When you factorize $-32$, you get:

$-32 = (-16) \cdot 2$

$-16 = (-8) \cdot 2$

$-8 = (-4) \cdot 2$

$-4 = (-2) \cdot 2$

$-32^{\frac{1}{5}} = -2$

The reason I am asking is because you get $-4 = -2 \cdot 2$ where all along we have been multiplying by positive 2 which would lead me to believe that $-32^{\frac{1}{5}}$ $ = 2$; but that is not so - then I got to thinking: Is $-2$ positive or negative? I.e. the 2 that we were multiplying to get $-16, -32$, etc.
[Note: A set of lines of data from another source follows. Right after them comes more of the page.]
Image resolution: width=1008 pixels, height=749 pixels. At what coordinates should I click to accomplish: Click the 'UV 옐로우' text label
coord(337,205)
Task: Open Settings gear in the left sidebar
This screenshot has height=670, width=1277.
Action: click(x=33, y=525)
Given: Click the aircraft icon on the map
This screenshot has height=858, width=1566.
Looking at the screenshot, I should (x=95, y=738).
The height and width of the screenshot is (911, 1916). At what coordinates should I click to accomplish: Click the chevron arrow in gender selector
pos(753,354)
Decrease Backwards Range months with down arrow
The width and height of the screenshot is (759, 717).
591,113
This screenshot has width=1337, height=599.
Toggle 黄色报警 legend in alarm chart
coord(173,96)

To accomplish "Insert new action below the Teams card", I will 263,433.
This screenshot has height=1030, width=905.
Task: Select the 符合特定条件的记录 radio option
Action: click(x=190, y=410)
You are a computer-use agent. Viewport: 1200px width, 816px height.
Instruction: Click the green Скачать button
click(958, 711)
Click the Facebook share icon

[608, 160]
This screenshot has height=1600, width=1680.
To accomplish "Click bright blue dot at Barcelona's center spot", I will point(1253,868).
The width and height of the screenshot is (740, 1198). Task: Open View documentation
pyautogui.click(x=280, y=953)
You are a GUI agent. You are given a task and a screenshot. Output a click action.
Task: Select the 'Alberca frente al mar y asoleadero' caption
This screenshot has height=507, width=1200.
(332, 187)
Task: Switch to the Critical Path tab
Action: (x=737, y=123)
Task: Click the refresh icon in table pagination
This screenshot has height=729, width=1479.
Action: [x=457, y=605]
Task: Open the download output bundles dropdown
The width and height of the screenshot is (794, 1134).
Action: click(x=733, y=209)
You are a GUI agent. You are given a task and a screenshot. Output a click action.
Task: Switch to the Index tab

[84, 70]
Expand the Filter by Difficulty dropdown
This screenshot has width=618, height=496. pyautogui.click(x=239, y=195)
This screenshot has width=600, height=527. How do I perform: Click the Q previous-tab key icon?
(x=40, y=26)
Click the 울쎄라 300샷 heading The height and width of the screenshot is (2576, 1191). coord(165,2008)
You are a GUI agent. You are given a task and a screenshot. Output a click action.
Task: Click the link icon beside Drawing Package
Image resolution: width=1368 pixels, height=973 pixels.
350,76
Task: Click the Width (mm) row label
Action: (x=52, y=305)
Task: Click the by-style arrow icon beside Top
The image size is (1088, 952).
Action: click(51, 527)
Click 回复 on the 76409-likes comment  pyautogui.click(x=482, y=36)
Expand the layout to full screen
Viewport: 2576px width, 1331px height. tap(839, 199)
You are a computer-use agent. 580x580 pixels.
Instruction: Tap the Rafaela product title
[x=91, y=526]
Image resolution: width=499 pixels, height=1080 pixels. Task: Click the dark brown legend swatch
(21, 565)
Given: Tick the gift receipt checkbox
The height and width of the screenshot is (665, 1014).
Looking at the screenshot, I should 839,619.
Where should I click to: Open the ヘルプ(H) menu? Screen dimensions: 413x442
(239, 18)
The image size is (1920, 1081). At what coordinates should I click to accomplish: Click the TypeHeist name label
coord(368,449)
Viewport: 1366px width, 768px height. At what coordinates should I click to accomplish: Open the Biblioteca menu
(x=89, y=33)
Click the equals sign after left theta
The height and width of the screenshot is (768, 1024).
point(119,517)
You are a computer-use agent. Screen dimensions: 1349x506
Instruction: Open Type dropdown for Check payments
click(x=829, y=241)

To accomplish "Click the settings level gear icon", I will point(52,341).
That is my question, maybe it should be rephrased because I dont know all the terminology so any help would be appreciated.

Answer 1

Observe that $$-(32^\frac15)=-(2^{5\cdot\frac15})=-2$$ And $$(-32)^\frac15=(-2)^{5\cdot\frac15}=-2$$

I hope your doubt is resolved now.

Answer 2

$$(-2)\cdot(-2)\cdot(-2)\cdot(-2)\cdot(-2)=-32$$ Then $$(-2)^5=-32 \Rightarrow -32^{\frac15}=-\sqrt[5]{32}=-2$$

Answer 3

$$-32^{\frac{1}{5}}=(-32)^{\frac{1}{5}}=(-2)^{{5}^{\frac{1}{5}}}=(-2)^{5\cdot \frac{1}{5}}=-2$$

Answer 4

Your example shows that factorizationis not agood way to find the $n-$rooth of a negative integer number, because the factorization of negative number is not unique (as it is for positive integers).

Also excuding the factor $-1$, you have: $$ -32=(-2)(2)^4=(-2)^3(2)^2=(-2)^5 $$ and always the last factorization gives a number such that its $5-$power is $-32$.